Task brief: In the listing below, look for "will" and copy every line that has it.

Source data:
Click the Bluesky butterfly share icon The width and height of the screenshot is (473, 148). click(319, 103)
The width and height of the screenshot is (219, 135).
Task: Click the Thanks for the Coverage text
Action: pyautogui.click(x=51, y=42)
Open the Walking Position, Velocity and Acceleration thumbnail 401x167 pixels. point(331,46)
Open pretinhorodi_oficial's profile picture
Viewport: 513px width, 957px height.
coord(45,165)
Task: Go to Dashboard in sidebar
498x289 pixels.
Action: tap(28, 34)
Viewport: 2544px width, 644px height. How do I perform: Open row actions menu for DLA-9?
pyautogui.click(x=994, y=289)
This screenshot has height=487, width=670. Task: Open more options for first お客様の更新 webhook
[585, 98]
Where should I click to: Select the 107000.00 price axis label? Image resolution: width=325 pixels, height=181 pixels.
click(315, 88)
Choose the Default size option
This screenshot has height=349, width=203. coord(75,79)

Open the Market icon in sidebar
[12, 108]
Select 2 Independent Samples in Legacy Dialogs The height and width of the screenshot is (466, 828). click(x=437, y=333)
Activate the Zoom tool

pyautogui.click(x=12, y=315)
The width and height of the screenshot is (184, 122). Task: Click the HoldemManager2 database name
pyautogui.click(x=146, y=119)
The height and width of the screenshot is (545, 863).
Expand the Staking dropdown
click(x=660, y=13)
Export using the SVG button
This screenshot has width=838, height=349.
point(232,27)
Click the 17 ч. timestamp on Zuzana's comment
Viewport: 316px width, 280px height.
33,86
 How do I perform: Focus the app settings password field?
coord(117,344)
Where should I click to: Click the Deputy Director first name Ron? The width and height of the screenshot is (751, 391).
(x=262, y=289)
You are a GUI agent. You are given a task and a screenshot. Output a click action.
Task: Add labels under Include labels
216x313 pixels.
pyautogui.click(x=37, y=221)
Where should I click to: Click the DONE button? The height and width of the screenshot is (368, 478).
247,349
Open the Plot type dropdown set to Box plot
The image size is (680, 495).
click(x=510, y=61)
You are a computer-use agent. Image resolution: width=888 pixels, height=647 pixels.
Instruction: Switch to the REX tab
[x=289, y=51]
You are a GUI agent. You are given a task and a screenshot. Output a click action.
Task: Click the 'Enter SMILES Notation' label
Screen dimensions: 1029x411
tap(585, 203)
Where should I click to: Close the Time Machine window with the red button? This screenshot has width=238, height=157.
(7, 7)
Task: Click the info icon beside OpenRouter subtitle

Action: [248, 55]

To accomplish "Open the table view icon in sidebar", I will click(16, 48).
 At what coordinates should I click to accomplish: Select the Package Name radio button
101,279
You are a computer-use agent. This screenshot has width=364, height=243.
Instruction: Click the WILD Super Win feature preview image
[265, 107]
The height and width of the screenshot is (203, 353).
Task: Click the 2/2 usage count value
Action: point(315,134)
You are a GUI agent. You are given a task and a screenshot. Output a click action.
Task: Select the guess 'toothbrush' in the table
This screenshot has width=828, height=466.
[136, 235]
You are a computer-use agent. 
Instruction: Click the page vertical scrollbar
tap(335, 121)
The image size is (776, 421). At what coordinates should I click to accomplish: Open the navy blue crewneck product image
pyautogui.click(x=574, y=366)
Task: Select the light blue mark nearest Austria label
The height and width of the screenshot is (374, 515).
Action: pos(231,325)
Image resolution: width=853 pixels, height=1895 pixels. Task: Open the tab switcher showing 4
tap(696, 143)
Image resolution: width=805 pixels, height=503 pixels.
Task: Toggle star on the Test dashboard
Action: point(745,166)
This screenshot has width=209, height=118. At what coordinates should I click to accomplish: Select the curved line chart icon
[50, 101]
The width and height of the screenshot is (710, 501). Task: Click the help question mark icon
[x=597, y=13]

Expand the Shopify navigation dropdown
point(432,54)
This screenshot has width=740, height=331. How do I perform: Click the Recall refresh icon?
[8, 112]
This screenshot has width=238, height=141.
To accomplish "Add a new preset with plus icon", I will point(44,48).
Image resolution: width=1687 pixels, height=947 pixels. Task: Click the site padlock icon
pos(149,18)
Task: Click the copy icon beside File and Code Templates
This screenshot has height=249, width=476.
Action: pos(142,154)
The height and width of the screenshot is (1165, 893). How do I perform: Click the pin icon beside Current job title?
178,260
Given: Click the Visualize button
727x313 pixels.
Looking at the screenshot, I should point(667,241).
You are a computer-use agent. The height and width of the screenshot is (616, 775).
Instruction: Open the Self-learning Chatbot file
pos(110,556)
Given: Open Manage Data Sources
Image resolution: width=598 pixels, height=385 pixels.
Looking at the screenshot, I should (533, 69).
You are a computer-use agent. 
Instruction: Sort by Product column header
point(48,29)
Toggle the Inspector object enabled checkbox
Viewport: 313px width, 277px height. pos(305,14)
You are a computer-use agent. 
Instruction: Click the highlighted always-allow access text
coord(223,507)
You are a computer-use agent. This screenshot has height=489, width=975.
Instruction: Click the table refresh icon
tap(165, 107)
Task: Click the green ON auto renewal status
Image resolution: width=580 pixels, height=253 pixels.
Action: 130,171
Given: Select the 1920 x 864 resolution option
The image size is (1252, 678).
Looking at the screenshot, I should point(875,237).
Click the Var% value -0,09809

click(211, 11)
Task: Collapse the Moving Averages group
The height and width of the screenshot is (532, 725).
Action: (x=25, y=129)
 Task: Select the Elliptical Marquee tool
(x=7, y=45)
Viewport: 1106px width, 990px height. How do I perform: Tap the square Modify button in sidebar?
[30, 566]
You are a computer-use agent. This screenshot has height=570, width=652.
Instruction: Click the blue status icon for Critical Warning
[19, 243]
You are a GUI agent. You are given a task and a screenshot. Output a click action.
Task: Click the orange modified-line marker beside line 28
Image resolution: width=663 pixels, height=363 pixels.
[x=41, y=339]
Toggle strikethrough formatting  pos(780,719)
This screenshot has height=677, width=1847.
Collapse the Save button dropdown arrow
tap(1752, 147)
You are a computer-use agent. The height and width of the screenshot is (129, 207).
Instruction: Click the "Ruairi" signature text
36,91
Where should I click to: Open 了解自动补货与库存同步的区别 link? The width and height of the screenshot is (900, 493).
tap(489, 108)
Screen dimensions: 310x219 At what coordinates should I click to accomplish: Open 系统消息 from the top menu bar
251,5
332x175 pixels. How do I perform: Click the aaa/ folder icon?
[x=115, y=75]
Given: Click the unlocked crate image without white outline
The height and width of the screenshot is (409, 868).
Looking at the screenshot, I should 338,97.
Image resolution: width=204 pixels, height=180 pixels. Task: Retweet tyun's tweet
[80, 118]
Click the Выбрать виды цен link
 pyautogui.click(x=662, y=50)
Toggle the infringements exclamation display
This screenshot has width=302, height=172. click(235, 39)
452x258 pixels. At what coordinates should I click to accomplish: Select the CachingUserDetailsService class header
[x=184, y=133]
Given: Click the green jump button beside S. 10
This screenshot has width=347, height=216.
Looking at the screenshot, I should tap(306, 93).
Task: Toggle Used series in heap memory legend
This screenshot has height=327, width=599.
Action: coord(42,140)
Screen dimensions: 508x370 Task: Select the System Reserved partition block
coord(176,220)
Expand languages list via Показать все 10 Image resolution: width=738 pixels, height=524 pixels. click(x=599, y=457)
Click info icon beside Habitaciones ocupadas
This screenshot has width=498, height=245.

Exercise result:
To accomplish "Open the table view icon in sidebar", I will click(16, 48).
To accomplish "Add a new preset with plus icon", I will point(44,48).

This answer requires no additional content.